Copy every one of the following lines word for word.

Entries on target coordinates:
- - - -

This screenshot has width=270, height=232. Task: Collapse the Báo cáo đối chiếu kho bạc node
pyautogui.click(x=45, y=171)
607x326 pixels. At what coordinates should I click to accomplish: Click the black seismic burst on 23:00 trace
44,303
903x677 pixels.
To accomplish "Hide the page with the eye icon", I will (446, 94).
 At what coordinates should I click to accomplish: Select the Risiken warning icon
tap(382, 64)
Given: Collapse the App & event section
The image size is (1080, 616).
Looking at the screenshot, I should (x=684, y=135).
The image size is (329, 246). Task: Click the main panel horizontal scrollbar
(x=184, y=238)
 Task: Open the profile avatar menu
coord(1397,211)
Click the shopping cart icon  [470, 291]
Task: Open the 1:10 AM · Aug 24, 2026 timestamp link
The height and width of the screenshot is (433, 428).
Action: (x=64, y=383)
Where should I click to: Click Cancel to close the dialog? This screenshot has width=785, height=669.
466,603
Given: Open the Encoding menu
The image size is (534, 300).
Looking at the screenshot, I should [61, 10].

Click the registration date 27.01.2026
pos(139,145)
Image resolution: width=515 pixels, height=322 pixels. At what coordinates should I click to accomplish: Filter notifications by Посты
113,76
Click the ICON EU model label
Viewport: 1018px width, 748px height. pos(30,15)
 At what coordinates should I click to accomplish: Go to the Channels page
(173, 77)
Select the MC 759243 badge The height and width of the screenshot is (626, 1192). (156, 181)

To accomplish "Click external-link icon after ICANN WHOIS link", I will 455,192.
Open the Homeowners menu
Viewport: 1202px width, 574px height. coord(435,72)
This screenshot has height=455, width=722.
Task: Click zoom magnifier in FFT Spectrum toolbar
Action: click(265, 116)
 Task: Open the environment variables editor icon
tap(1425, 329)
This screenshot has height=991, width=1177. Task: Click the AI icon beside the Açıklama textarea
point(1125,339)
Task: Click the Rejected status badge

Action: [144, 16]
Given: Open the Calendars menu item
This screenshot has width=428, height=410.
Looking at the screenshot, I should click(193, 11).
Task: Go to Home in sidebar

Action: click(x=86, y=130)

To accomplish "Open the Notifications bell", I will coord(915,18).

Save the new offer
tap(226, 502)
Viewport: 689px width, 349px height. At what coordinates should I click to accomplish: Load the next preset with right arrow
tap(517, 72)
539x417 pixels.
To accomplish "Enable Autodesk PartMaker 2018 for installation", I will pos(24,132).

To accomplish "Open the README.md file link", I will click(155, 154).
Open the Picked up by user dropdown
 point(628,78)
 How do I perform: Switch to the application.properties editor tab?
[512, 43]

- - - -

■ **WORKED ANSWER**:
This screenshot has width=270, height=232. Task: Collapse the Báo cáo đối chiếu kho bạc node
pyautogui.click(x=45, y=171)
607x326 pixels. At what coordinates should I click to accomplish: Click the black seismic burst on 23:00 trace
44,303
903x677 pixels.
To accomplish "Hide the page with the eye icon", I will (446, 94).
 At what coordinates should I click to accomplish: Select the Risiken warning icon
tap(382, 64)
Given: Collapse the App & event section
The image size is (1080, 616).
Looking at the screenshot, I should (x=684, y=135).
The image size is (329, 246). Task: Click the main panel horizontal scrollbar
(x=184, y=238)
 Task: Open the profile avatar menu
coord(1397,211)
Click the shopping cart icon  [470, 291]
Task: Open the 1:10 AM · Aug 24, 2026 timestamp link
The height and width of the screenshot is (433, 428).
Action: (x=64, y=383)
Where should I click to: Click Cancel to close the dialog? This screenshot has width=785, height=669.
466,603
Given: Open the Encoding menu
The image size is (534, 300).
Looking at the screenshot, I should [61, 10].

Click the registration date 27.01.2026
pos(139,145)
Image resolution: width=515 pixels, height=322 pixels. At what coordinates should I click to accomplish: Filter notifications by Посты
113,76
Click the ICON EU model label
Viewport: 1018px width, 748px height. pos(30,15)
 At what coordinates should I click to accomplish: Go to the Channels page
(173, 77)
Select the MC 759243 badge The height and width of the screenshot is (626, 1192). (156, 181)

To accomplish "Click external-link icon after ICANN WHOIS link", I will 455,192.
Open the Homeowners menu
Viewport: 1202px width, 574px height. coord(435,72)
This screenshot has height=455, width=722.
Task: Click zoom magnifier in FFT Spectrum toolbar
Action: click(265, 116)
 Task: Open the environment variables editor icon
tap(1425, 329)
This screenshot has height=991, width=1177. Task: Click the AI icon beside the Açıklama textarea
point(1125,339)
Task: Click the Rejected status badge

Action: [144, 16]
Given: Open the Calendars menu item
This screenshot has width=428, height=410.
Looking at the screenshot, I should click(193, 11).
Task: Go to Home in sidebar

Action: click(x=86, y=130)

To accomplish "Open the Notifications bell", I will coord(915,18).

Save the new offer
tap(226, 502)
Viewport: 689px width, 349px height. At what coordinates should I click to accomplish: Load the next preset with right arrow
tap(517, 72)
539x417 pixels.
To accomplish "Enable Autodesk PartMaker 2018 for installation", I will pos(24,132).

To accomplish "Open the README.md file link", I will click(155, 154).
Open the Picked up by user dropdown
 point(628,78)
 How do I perform: Switch to the application.properties editor tab?
[512, 43]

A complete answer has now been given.